Is the much talked of administration then not enough to make the electorate stand by Kumar? He himself is not communal, Muslims should know this, so why worry about an advertisement? The obvious answer is that he is not too sure of the extent to which the fruits of his government’s performance have reached the people. That being the case, he cannot afford to have a fair portion of the Muslims sticking to his rival, Lalu Prasad. He knew it would need a lot of coaxing to convince the minorities that his partnership with the Bharatiya Janata Party was just to keep Prasad out, that he had not compromised with secularism. For the last five years, he had kept the BJP under control, and it goes to the credit of that party that it appreciated his compulsions and went along with him. Then came the advertisement which he should have ignored by pointing out that neither he nor his party had ever approved of Modi.

A question may be raised as to how could Nitish Kumar have spent so many years with the BJP, one of the leading lights of which is Narendra Modi? If communalism is anathema to Kumar, then he should have severed links with the saffron brigade immediately after Godhra. If he had wanted to make a distinction between the BJP and Modi, he should have seen how leaders like Atal Bihari Vajpayee and Lal Krishna Advani had hailed Modi on his electoral success in Gujarat after Godhra.

Rough crossing

Did he and his party colleagues keep their eyes shut because the National Democratic Alliance was then in power in New Delhi? Life with the BJP means life with it as a whole and not just a part of it. Does Kumar not know that if development is a component of the BJP’s agenda, so is Hindutva, and Modi is its poster boy on both counts?

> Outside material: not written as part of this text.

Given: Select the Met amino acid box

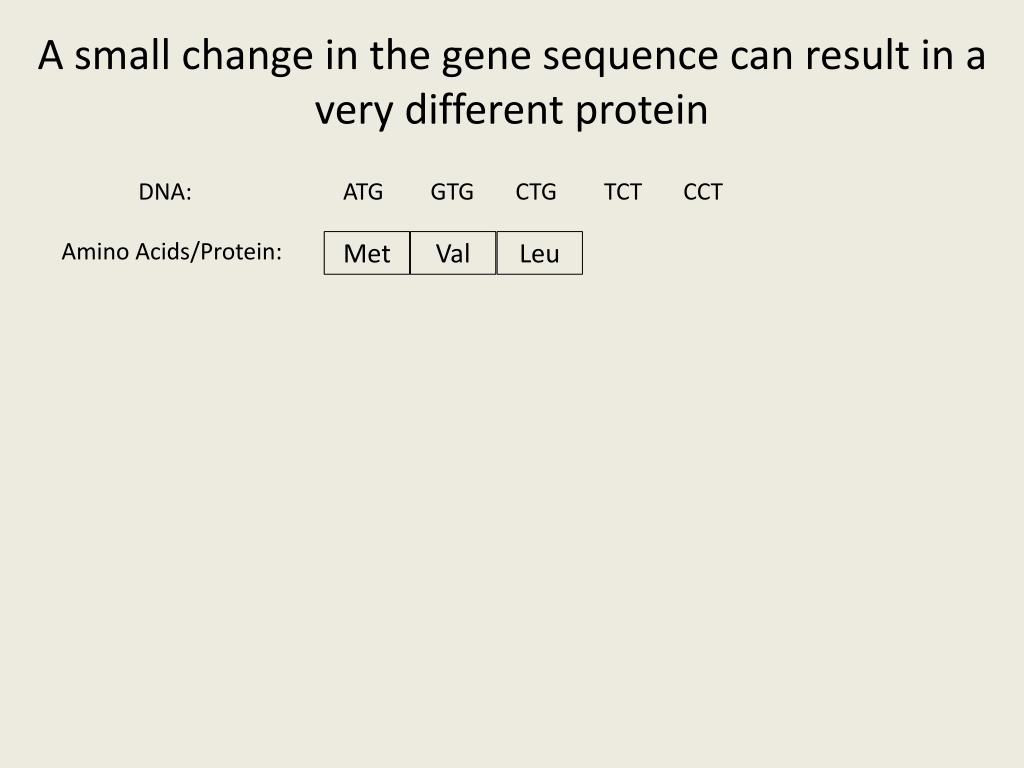Looking at the screenshot, I should tap(367, 253).
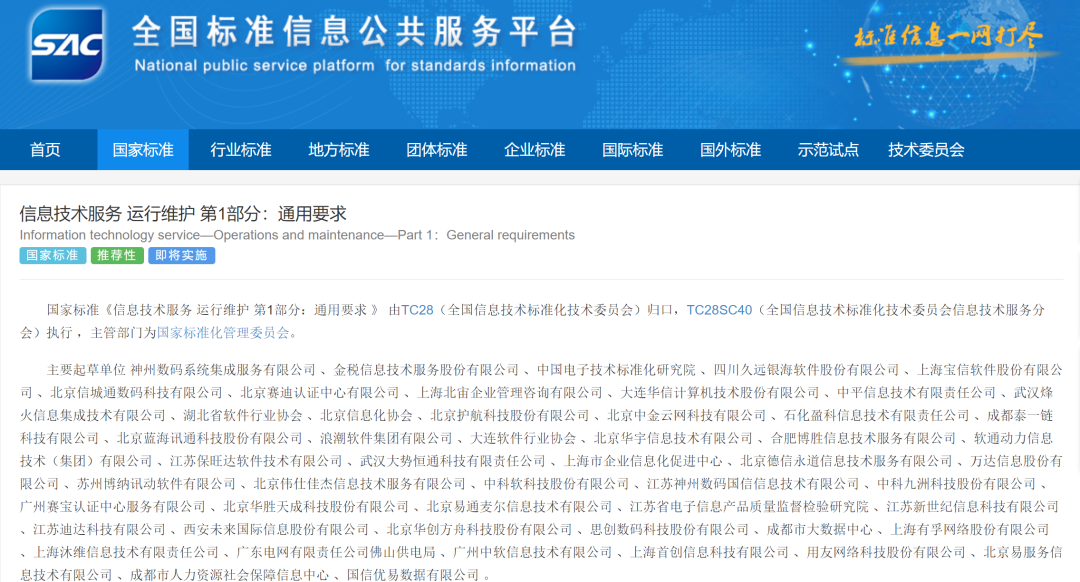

In the midst of this, Kumar has emerged as a nervous and arrogant man. He threw common courtesy to the winds and asked the BJP to keep Modi out of Patna or at least out of the public meeting. The BJP did not oblige; no self-respecting party could have. Boorish also was the return of the money his government had received from Gujarat for flood-affected people. What extreme steps to take to keep the Muslims happy! Can the BJP be blamed if it points out that this also amounts to communalism?

The entire episode smacked of hypocrisy. Kumar knew he was playing to the minority gallery, he needed the BJP and its upper-caste voters to keep the Lalu-Paswan group at bay. Unfortunately, he has never acknowledged this. Neither has he admitted that if his ministry has delivered the goods, then the coalition partner also has a role to play in it. The partner did not always like this, but the quiet nature of the deputy chief minister, Sushil Kumar Modi, saw to it that the alliance was not disrupted. But now Kumar may have created conditions under which the sailing may become that much rougher, particularly if he insists that Modi should not campaign in the state. In the national context, the BJP is a much larger force. How long will it agree to being lorded over?